BAB I
PENDAHULUAN
Sigmund Freud lahir di Moravia, 6 Mei 1856, dan wafat di London, 23 September 1939. akan tetapi hamper selama 80 tahun ia tinggal di Wina dan meninggalkan kota itu hanya ketika Nazi menyerang Austria. Sebagai seorang pemuda ia memutuskan ingin menjadi seorang ilmuwan dan dengan tujuan ini dibenaknya, ia memasuki sekolah kedokteran di Universitas Wina tahun 1873 dan ia tamat 8 tahun kemudian. Freud tidak pernah berniat untuk membuka praktek dokter tetapi karena imbalan yang kecil untuk seorang ilmuwan, kesempatan yang terbatas untuk maju secara akademik bagi seorang Yahudi dan kebutuhan-kebutuhan keluarganya yang bertambah telah memaksanya terjun membuka praktik privat. Di sela-sela praktiknya, ia menyempatkan diri meneliti dan menulis, dan prestasi-prestasinya sebagai seorang peneliti kedokteran, menyebabkan ia mendapat reputasi yang kokoh.

DATA YANG DIBERIKAN:
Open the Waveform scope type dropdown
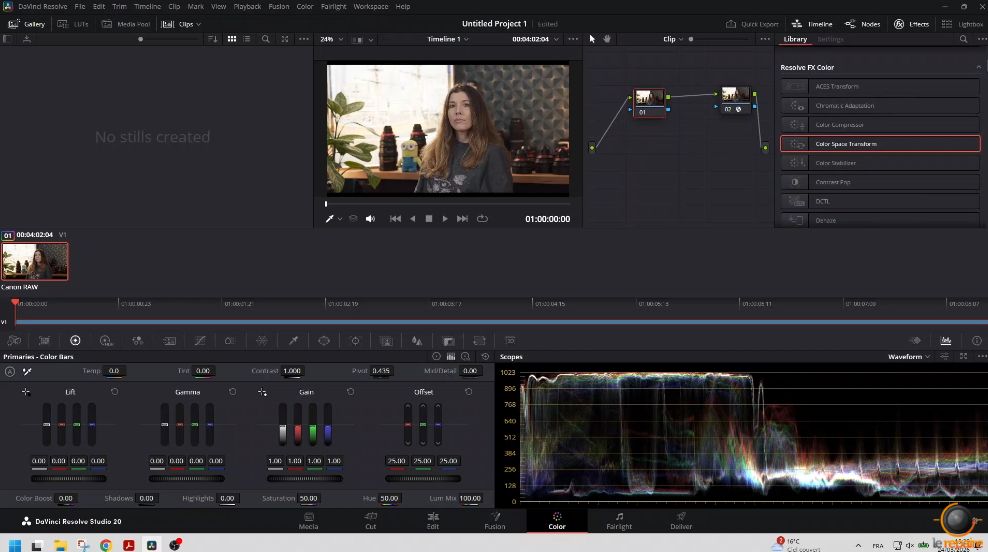The image size is (988, 552). pyautogui.click(x=909, y=357)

LANGKAH YANG DIPERLUKAN:
1. Pada tahun berapa Freud masuk sekolah kedokteran di Universitas Wina menurut teks sumber?
2. Berdasarkan teks sumber, jelaskan mengapa Freud akhirnya membuka praktik privat walaupun ia tidak pernah berniat membuka praktik dokter.

JAWABAN PER TUGAS:
1. Tahun 1873.

2. Imbalan untuk seorang ilmuwan kecil, dan kesempatan untuk maju secara akademik bagi seorang Yahudi terbatas. Selain itu, kebutuhan keluarganya terus bertambah, sehingga ia terpaksa terjun membuka praktik privat.